Glimmer, Glamour, Rassismus und Fanatismus

"You and me, kiddo, we're gonna take this town by storm," [...] (The Diviners, S. 85)

Man schreibe das Jahr 1926, New York, New York. Evangeline O' Neill, sollte eigentlich als Bestrafung bei ihrem Onkle Will von nun an in New York leben. Was er nicht weiß: Sie hat die Gabe durch die Berührung eines persönlichen Gegenstandes Einblicke in die Vergangenheit seines Besitzers zu erhaschen. Alles scheint wunderbar, bis seltsame Morde geschehen. Da Onkel Will ein relativ umfassendes okkultes Wissen besitzt, wird er von der Polizei zu Rate gezogen. Evie, sich keines Abenteuers zu schade, ist natürlich sofort Feuer und Flamme. Doch niemand von ihnen ahnt, dass sich vor kurzem, in einer lauen Sommernacht, etwas Böses erhoben hat.

Die Goldenen Zwanziger bieten alles, was ein mitreißendes Setting braucht. Libba Bray hat sich dieses Wissen erfolgreich zu Nutze gemacht. Gegenüber den Glimmer und Glamour der jungen, flotten Flapper,  charismatischen Ziegfeld - Mädchen, Speakeasies "Flüsterkneipen", kulturellem und künstlerischem Dynamismus, stellt Bray die Armut in den heruntergekommenen Teilen New Yorks, den die Zeit beherrschenden Rassismus und gestörten Fanatimus extremer Religionsausüber.

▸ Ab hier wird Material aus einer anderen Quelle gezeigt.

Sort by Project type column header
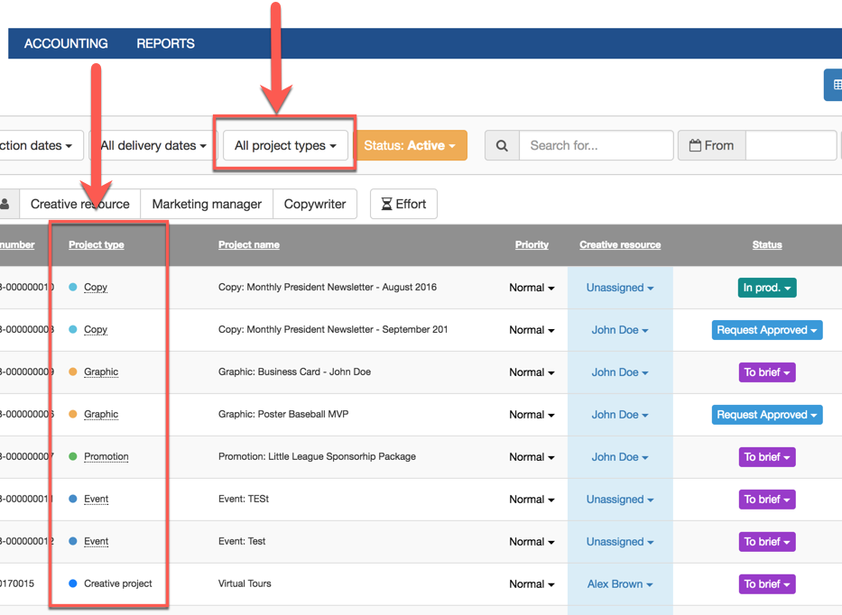pyautogui.click(x=97, y=244)
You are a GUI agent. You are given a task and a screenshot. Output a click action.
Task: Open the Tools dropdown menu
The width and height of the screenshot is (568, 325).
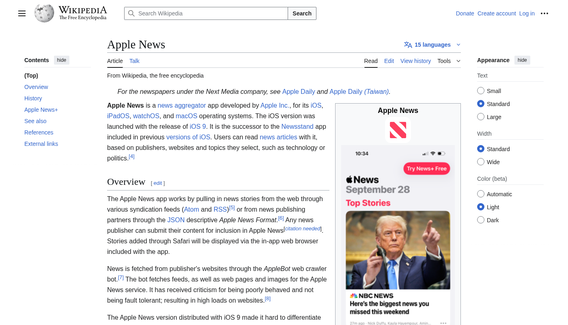[x=449, y=61]
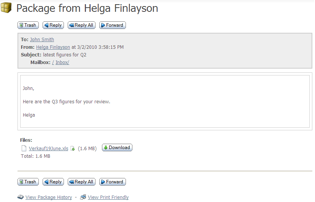Click the bottom Reply button
The height and width of the screenshot is (202, 315).
pyautogui.click(x=53, y=182)
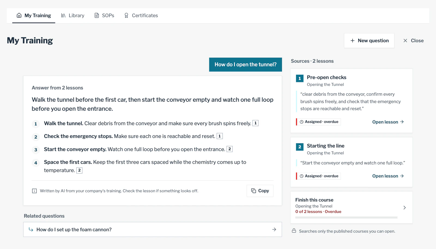The width and height of the screenshot is (436, 249).
Task: Click the info icon beside AI disclaimer
Action: click(x=34, y=191)
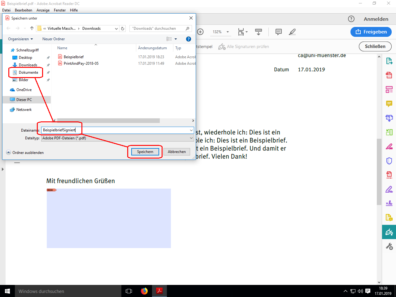Click the help question mark in dialog
Screen dimensions: 396x297
pyautogui.click(x=188, y=39)
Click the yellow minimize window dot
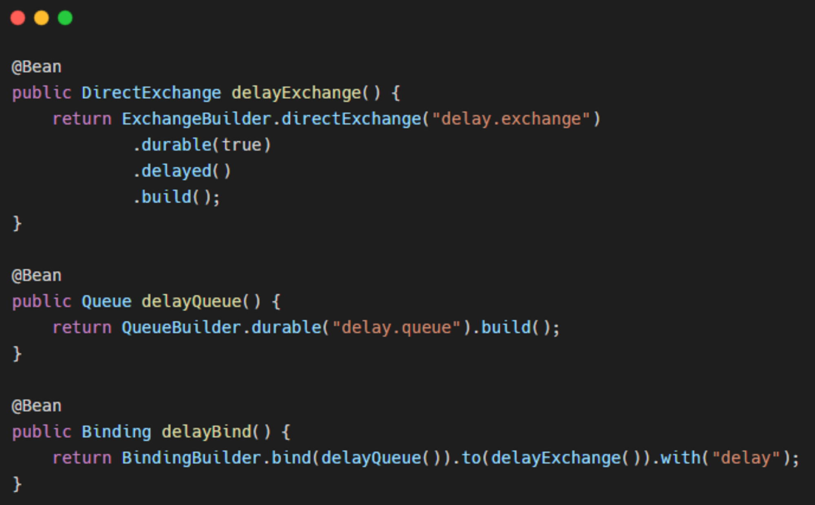815x505 pixels. [42, 18]
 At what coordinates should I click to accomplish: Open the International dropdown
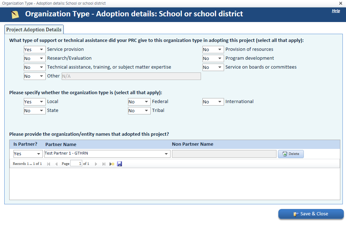tap(213, 102)
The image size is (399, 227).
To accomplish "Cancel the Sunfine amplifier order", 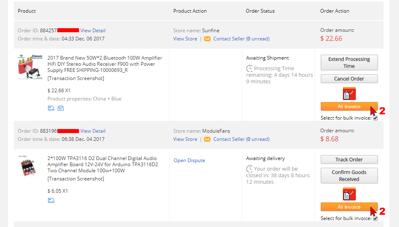I will (x=349, y=78).
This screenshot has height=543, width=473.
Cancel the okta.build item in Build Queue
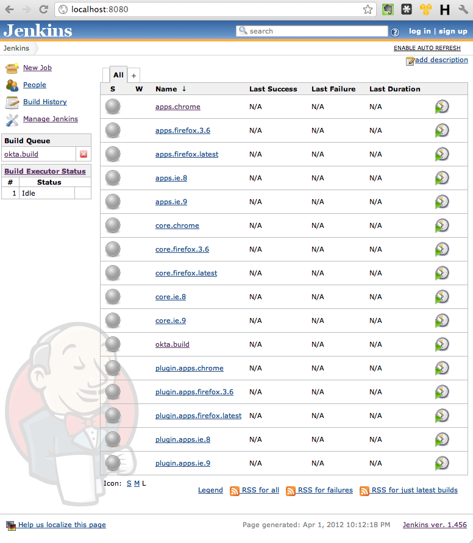click(x=84, y=154)
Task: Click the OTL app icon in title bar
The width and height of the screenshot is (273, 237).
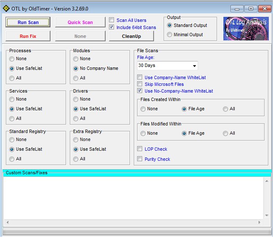Action: (x=6, y=8)
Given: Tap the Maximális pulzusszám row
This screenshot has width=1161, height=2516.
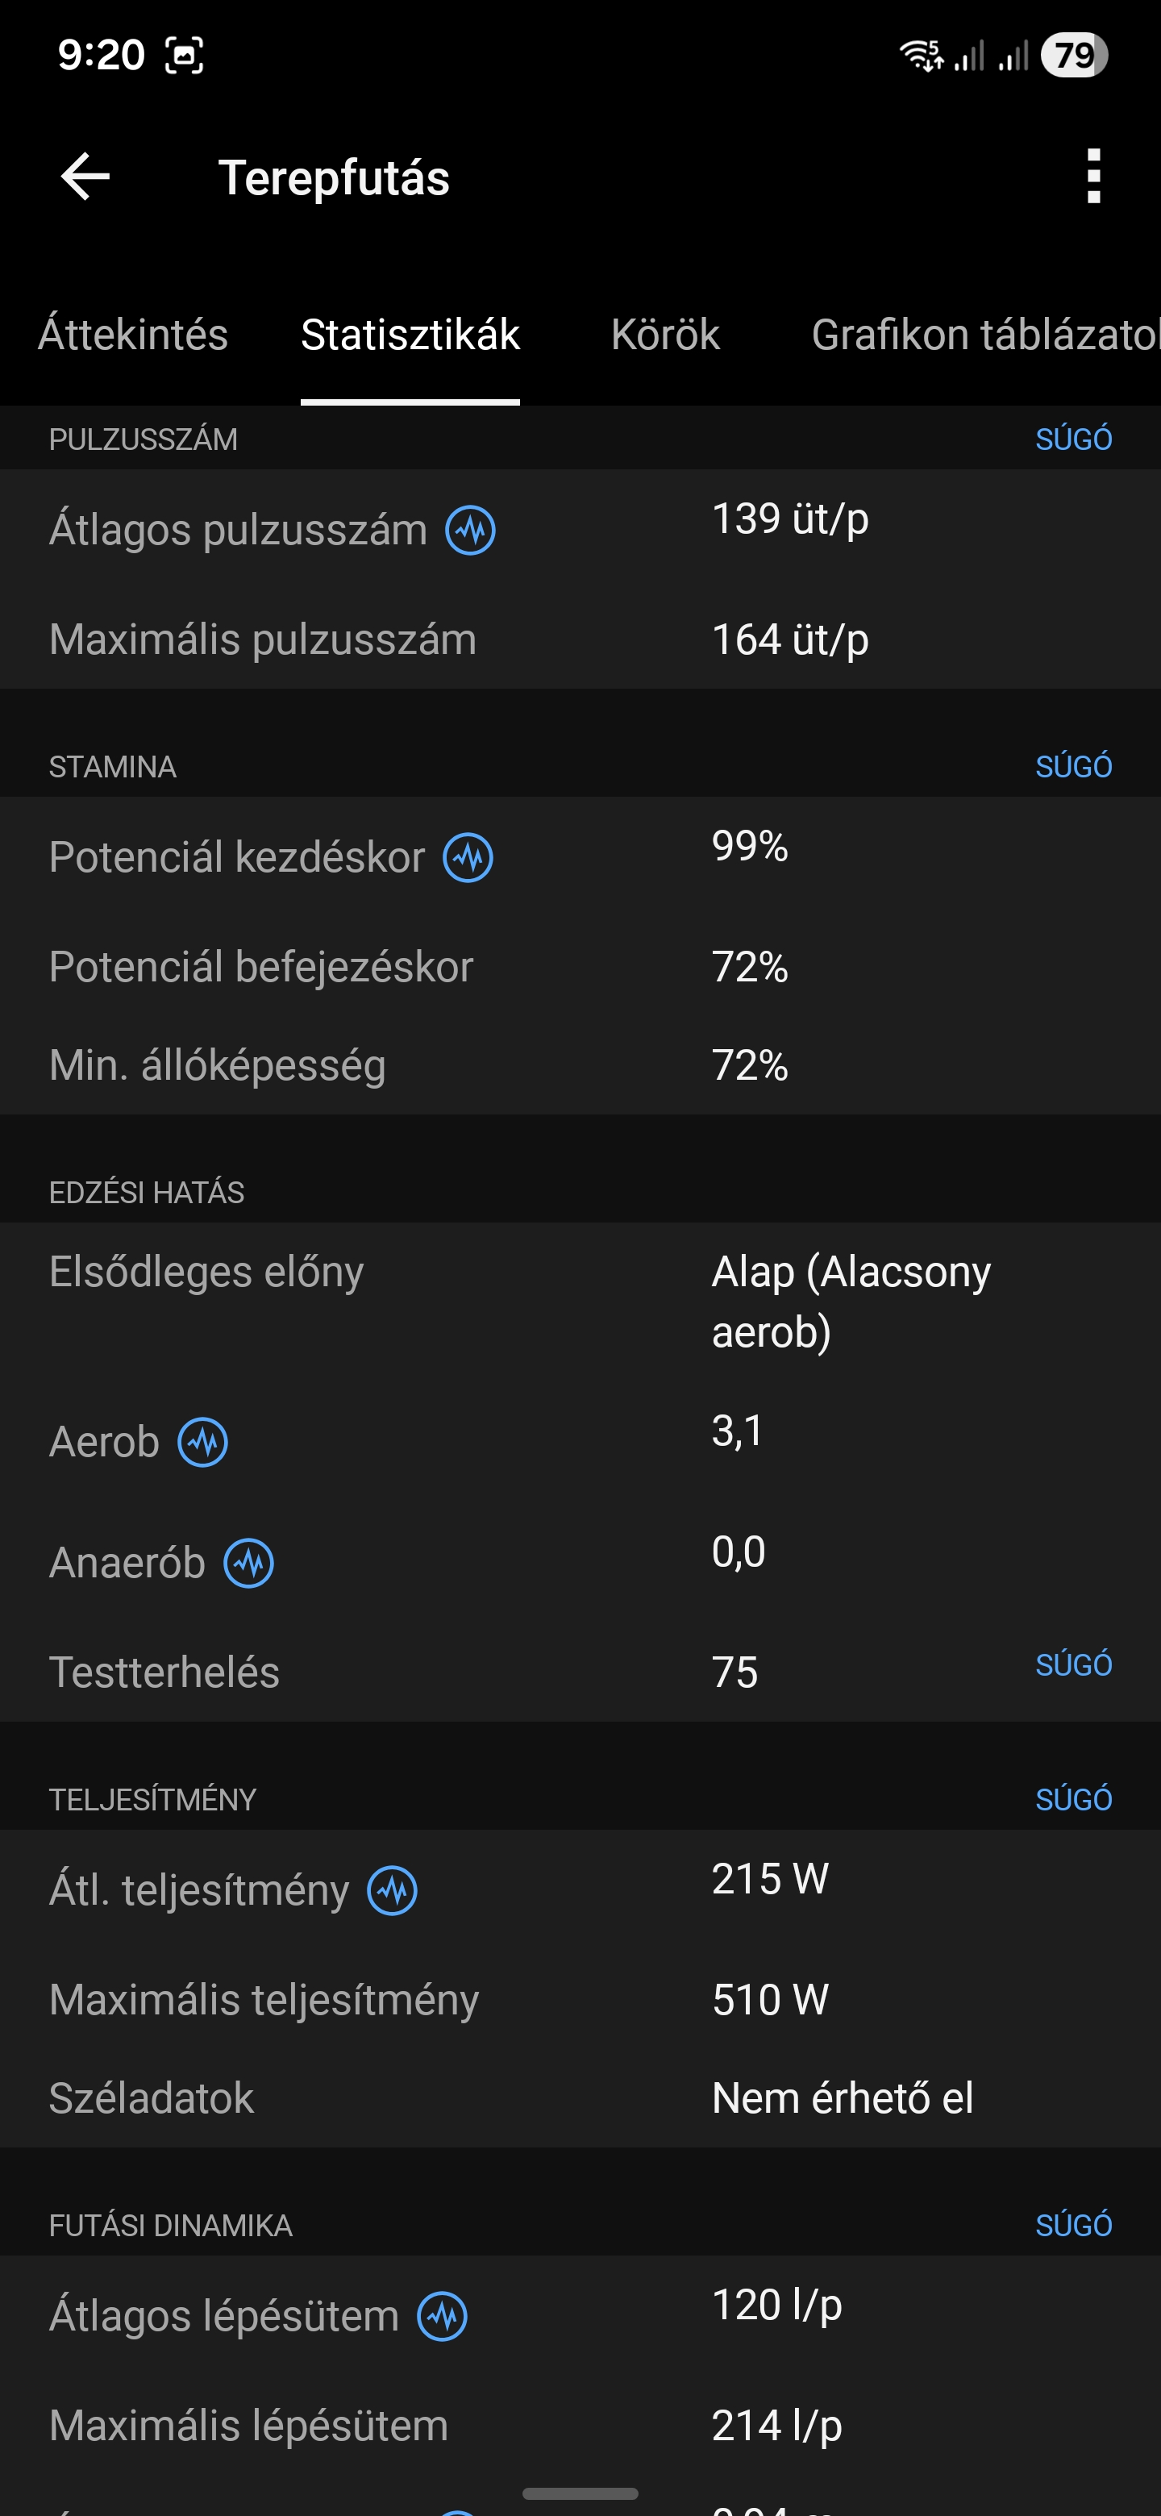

Im Vordergrund steht natürlich die flatterhafte Seite der Stadt. Protagonistisch bedingt erhält man durch Evangeline Einblicke in das leichte Leben. Evie ist der Prototyp eines "Flappers". Mit zu einem Bob getrimmten Haaren, genießt sie das Leben trinkend, rauchend und stark geschminkt, in vollen Zügen. Durch typische Redewendungen wie z.B. "the bee's knees" oder "the cat's meow" glaubt man sich in einer anderen Zeit wiederzufinden. Die Protagonistin zeichnet sich zwar nicht durch große Sympathie aus, sie ist viel mehr zu laut, zu unverfroren und ziemlich oft nur auf sich selbst und ihren Spaß bedacht. Schlussendlich weiß man sie als Leser aber Grund ihres Humors zu schätzen.
Uncle Will frowned. "Didn't they teach you how to go about research in that school of yours?" "No, but I can recite 'The Battle Hymn of the Republic' while making martinis." "I weep for the future." (The Diviners, S. 328)
Neben Evie gibt es zahlreiche Nebencharaktere, die alle ihre Geheimnisse mit sich rumschleppen. Alle sind von extrem unterschiedlicher Art, stammen aus unterschiedlichen sozialen Ständen und laufen dabei so gut wie jeden gesellschaftlichen Rang New Yorks in den Zwanzigern ab. Libba Bray hat kräftig in den Farbtopf gelangt. Nach und nach beginnt man derweil zu verstehen, was sie mit den mysteriösen "Divinern" zu tun haben
Leider erfährt man dann doch nicht allzu viel über sie selbst, weil NEBENcharakter, aber ich denke, das wird sich im nächsten Band ändern.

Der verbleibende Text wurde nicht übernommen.